_EXTRACT_.

◇ ◇ ◇ ◇ ◇

Please increase the ratings by 15\% for the "Funny" Generes movies whose ratings are recorded lower than 4.5. List both the old ratings and new ratings side by side as shown in the examples.

In [None]:
from pyspark.sql import SparkSession
from pyspark.sql.types import StructType, StructField, IntegerType, StringType, DoubleType
from pyspark.sql.functions import col, when

# Create SparkSession
ss = SparkSession.builder.appName('Exercise 2').getOrCreate()

# Data
data = [((1,4.2),(1,"funny")),
        ((2,4.5),(3,"funny")),
        ((1,4.0),(6,"funny")),
        ((3,5.0),(47,"action")),
        ((4,4.3),(50,"romantic")),
        ((3,3.2),(70,"biography")),
        ((4,5.0),(101,"biography")),
        ((4,4.6),(110,"Scientific")),
        ((1,5.0),(151,"action")),
        ((1,4.6),(157,"action")),
        ((2,3.5),(167,"funny")),
        ((1,4.1),(172,"funny")),
        ((3,4.7),(181,"action")),
        ((4,3.9),(192,"romantic")),
        ((3,3.8),(201,"biography")),
        ((4,5.0),(211,"biography")),
        ((4,4.6),(224,"Scientific")),
        ((1,5.0),(231,"action"))]

# Schema
schema = StructType([
    StructField('user', StructType([
        StructField('userID', IntegerType(), True),
        StructField('rating', DoubleType(), True)
    ])),
    StructField('movie', StructType([
        StructField('movieID', IntegerType(), True),
        StructField('genre', StringType(), True)
    ]))
])

# Create DataFrame
df = ss.createDataFrame(data, schema)

# Adjust ratings for 'funny' genre where rating < 4.5
df_adjusted = df.withColumn("old_rating", col("user.rating")) \
                .withColumn("new_rating", 
                            when((col("movie.genre") == "funny") & (col("user.rating") < 4.5),
                                 col("user.rating") * 1.15)
                            .otherwise(col("user.rating")))

# Display the result
df_adjusted.select("user.userID", "movie.movieID", "movie.genre", "old_rating", "new_rating").show(truncate=False)

## Union, Unionall and UnionByName

PySpark union() and unionAll() transformations are used to merge two or more DataFrame’s of the same schema or structure. The Union operation directly merge the two dataframes together one by one without seeing the data at all.




In [11]:
simpleData = [("James","Sales","NY",90000,34,10000), \
    ("Michael","Sales","NY",86000,56,20000), \
    ("Robert","Sales","CA",81000,30,23000), \
    ("Maria","Finance","CA",90000,24,23000) \
  ]

columns= ["employee_name","department","state","salary","age","bonus"]
dataframe = ss.createDataFrame(data = simpleData, schema = columns)
dataframe.printSchema()
dataframe.show(truncate=False)

◇ ◇ ◇ ◇ ◇

_AVAILABLE DATA_.
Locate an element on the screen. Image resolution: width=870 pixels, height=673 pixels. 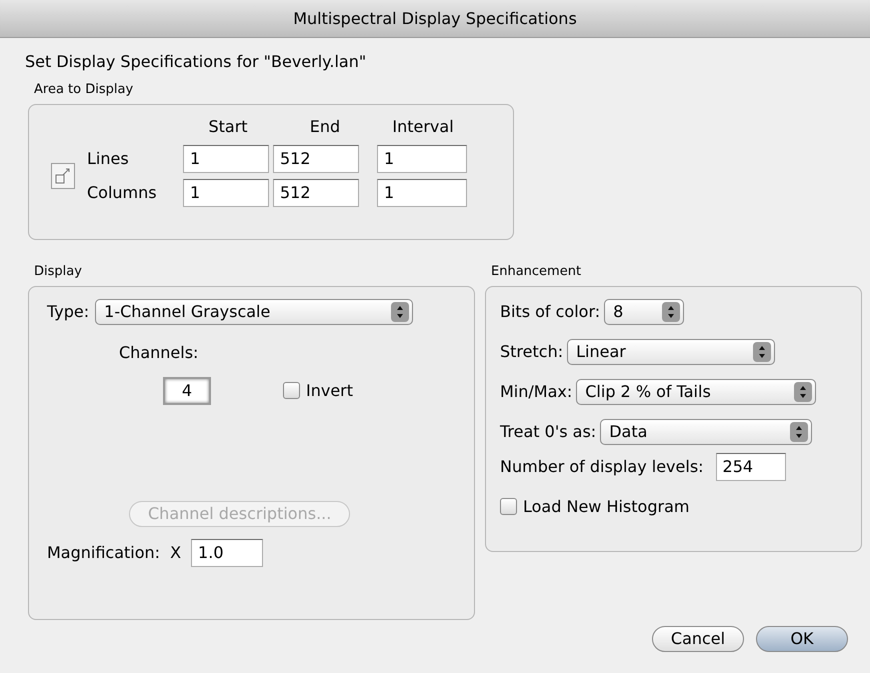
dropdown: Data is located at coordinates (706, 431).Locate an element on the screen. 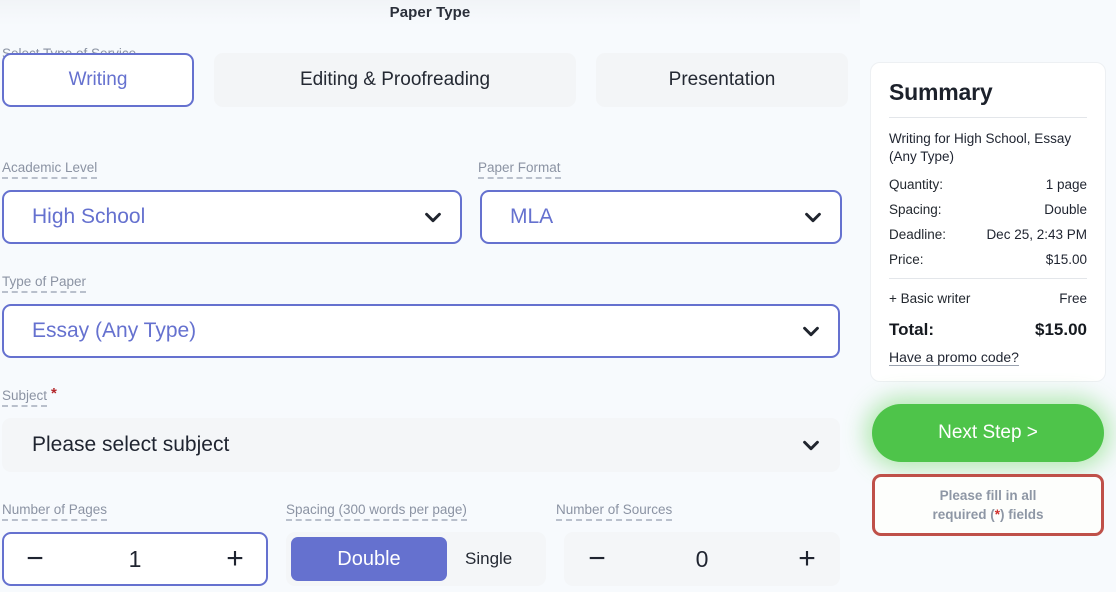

◇ ◇ ◇ ◇ ◇

_EXERCISES_.
A: According to the PySpark notebook excerpt, what are the union() and unionAll() transformations used for?
B: Reproduce the passage of the PySpark notebook excerpt between "Please increase the" and "ss = SparkSession.builder.appName('Exercise 2').getOrCreate()", inclusive.

_ANSWERS TO THE EXERCISES_.
A: They are used to merge two or more DataFrames of the same schema or structure.

B:
Please increase the ratings by 15\% for the "Funny" Generes movies whose ratings are recorded lower than 4.5. List both the old ratings and new ratings side by side as shown in the examples.

In [None]:
from pyspark.sql import SparkSession
from pyspark.sql.types import StructType, StructField, IntegerType, StringType, DoubleType
from pyspark.sql.functions import col, when

# Create SparkSession
ss = SparkSession.builder.appName('Exercise 2').getOrCreate()